** Consigna 1 **
Organiza como lista numerada, sin las líneas en blanco, el tramo del listado que abarca desde la línea que contiene "Vereine / Institutionen (684, 54)" hasta el final del listado, ambos extremos incluidos.

---------- Texto proporcionado ----------

Una de las fotografías que conforman la exposición “El mito andrógino o el Hombre bola” de Nelson Garrido.

En una época donde el impulso libertario ha puesto fuera de su quicio todos los tabúes, donde las personas del mismo sexo pueden contraer nupcias y el erotismo se ha vuelto esparcimiento público, no es de extrañar que la pregunta por la condición sexual busque de nuevo su forma primigenia: el mito.

Ese relato que nunca es una mera fantasía, sino una  narración que pretende zanjar las fronteras del mundo conocido, también indica un límite a la intranquilidad; manifestándose como aquello que se asoma allí donde la palabra se devuelve exhausta y cabizbaja, de tanto proporcionar explicaciones insuficientes. El mito es el lugar donde se interrumpe el misterio; el misterio el lugar donde se apoyan los limites de nuestros conocimientos.  Por ello, mientras exista el conocimiento y el afán racional, existirá también la necesidad del mito; la voluntad de ficción en su derecho legítimo de ser parte constitutiva de la verdad; verdad que no es sino el el reverso inevitable de la razón. De modo que los sexos, así como la razón y el mito, por más que se excluyan, se rencuentran siempre en el epílogo de los anhelos humanos. De hecho, en una fecha remota de la historia del mundo, mito y razón formaban una sola esfera. Para designar esta síntesis existía la palabra griega cosmos, que significaba tanto orden como arreglo, mundo conocido y maquillaje, cosmético. Es en este sentido que la presente obra de Nelson Garrido gravita sobre la actualidad intempestiva del andrógino o del ser esférico, el ser completo, “el hombre bola”, donde la realidad aún no ha sido dividida, rotulada y repartida por la polaridad sexual.

El andrógino es un término acuñado por Platón para explicar los dos misterios cardinales de la condición humana: en primer lugar, la existencia del deseo en la heterosexualidad y en la homosexualidad, nombres que no existían en aquella época de preguntas y respuestas más diáfanas. En nuestros días, sin embargo, las teorías del “género” suponen que la distinción entre mujeres y varones es esencialmente cultural, simbólica o sociológica y, por ello, es también una distinción especular, espectacular o “superestructural”, para usar el término marxista y debordista, del cual son debitaras. No obstante, la fotografía logra dar más rápidamente con la morfología del sexo, la cual se vuelve siempre invisible en las palabras que la visten. La palabra es pudorosa, la fotografía siempre está desnuda. En una fotografía la condición sexual no tiene género, es cruda, impúdica, inapelable, no tiene artículo definido. El género no se puede fotografiar mientras que el sexo sí. No hay pues en la imagen, un género, sino, como en Platón, una forma originaria de la cual se derivan los sexos.

---------- Registros por procesar ----------

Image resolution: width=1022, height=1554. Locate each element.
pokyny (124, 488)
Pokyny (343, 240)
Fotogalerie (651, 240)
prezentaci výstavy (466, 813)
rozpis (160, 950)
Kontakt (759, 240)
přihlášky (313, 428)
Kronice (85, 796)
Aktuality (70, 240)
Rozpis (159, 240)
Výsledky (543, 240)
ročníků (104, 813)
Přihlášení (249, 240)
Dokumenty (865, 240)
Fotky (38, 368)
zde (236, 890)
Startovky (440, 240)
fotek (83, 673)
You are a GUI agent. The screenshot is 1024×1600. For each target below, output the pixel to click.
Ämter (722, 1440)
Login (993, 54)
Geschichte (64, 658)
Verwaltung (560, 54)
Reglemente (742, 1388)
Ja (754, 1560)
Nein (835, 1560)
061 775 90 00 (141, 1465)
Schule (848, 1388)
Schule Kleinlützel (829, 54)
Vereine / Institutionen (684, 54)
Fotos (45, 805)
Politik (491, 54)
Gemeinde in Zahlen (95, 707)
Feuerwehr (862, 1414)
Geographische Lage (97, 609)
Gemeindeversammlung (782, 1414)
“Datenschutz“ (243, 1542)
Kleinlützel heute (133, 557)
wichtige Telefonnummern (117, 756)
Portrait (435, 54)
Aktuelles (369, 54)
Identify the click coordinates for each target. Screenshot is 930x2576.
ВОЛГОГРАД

----------

** Consigna 2 **
Responde estas preguntas sobre el texto acerca de la exposición de Nelson Garrido:
(a) ¿Cómo se titula la exposición?
(b) ¿Qué significaba la palabra griega cosmos?
(c) ¿Quién acuñó el término andrógino?

** Respuesta completa 1 **
1. Vereine / Institutionen (684, 54)
2. Fotos (45, 805)
3. Politik (491, 54)
4. Gemeinde in Zahlen (95, 707)
5. Feuerwehr (862, 1414)
6. Geographische Lage (97, 609)
7. Gemeindeversammlung (782, 1414)
8. “Datenschutz“ (243, 1542)
9. Kleinlützel heute (133, 557)
10. wichtige Telefonnummern (117, 756)
11. Portrait (435, 54)
12. Aktuelles (369, 54)
13. Identify the click coordinates for each target. Screenshot is 930x2576.
14. ВОЛГОГРАД

** Respuesta completa 2 **
(a) "El mito andrógino o el Hombre bola".
(b) Significaba tanto orden como arreglo, mundo conocido y maquillaje, cosmético.
(c) Platón.